- **Your objective**: Those lines of the following listing which contain the string "height" should be returned.

----- Exercise data

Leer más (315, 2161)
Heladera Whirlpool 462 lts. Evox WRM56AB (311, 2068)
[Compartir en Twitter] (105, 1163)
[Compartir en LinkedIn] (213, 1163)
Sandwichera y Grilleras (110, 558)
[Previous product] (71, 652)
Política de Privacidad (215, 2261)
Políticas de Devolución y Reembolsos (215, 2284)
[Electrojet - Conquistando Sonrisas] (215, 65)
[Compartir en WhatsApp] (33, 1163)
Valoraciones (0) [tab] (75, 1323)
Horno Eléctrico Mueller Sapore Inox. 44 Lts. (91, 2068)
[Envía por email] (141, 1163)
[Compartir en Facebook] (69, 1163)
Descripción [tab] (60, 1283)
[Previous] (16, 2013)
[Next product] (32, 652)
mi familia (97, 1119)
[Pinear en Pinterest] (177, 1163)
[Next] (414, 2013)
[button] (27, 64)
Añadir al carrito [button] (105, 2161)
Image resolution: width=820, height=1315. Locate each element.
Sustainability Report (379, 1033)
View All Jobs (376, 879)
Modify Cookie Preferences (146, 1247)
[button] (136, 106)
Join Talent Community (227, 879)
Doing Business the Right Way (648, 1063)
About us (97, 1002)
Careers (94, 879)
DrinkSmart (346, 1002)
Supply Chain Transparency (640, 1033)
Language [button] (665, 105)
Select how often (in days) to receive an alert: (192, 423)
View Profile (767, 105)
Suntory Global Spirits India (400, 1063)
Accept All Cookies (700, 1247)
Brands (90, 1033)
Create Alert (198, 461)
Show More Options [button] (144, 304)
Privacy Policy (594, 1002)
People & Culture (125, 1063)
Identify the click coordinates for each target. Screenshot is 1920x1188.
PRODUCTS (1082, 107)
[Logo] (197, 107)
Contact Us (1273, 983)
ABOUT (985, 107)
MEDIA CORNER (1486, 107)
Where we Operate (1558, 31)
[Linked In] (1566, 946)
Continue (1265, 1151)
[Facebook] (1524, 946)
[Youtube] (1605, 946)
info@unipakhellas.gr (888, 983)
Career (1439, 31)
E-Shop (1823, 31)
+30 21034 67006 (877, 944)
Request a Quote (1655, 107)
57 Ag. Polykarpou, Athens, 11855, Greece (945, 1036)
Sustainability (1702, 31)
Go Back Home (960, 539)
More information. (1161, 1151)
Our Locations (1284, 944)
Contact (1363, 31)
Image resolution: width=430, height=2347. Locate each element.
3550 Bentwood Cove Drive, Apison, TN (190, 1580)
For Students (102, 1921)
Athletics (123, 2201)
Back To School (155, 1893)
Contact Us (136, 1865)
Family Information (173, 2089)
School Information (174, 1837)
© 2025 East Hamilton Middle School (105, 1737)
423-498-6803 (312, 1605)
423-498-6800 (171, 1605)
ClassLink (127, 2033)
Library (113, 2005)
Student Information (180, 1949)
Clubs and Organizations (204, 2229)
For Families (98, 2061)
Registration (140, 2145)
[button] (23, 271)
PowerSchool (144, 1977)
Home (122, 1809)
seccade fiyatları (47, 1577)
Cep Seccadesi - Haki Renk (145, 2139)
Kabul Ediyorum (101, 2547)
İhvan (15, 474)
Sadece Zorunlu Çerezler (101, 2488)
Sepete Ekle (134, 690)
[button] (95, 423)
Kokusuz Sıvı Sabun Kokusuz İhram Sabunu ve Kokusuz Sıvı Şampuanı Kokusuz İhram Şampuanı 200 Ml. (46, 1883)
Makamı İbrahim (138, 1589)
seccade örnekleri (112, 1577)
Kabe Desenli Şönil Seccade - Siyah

----------

- **Reply to the task**:
Image resolution: width=820, height=1315. Locate each element.
Image resolution: width=430, height=2347. Locate each element.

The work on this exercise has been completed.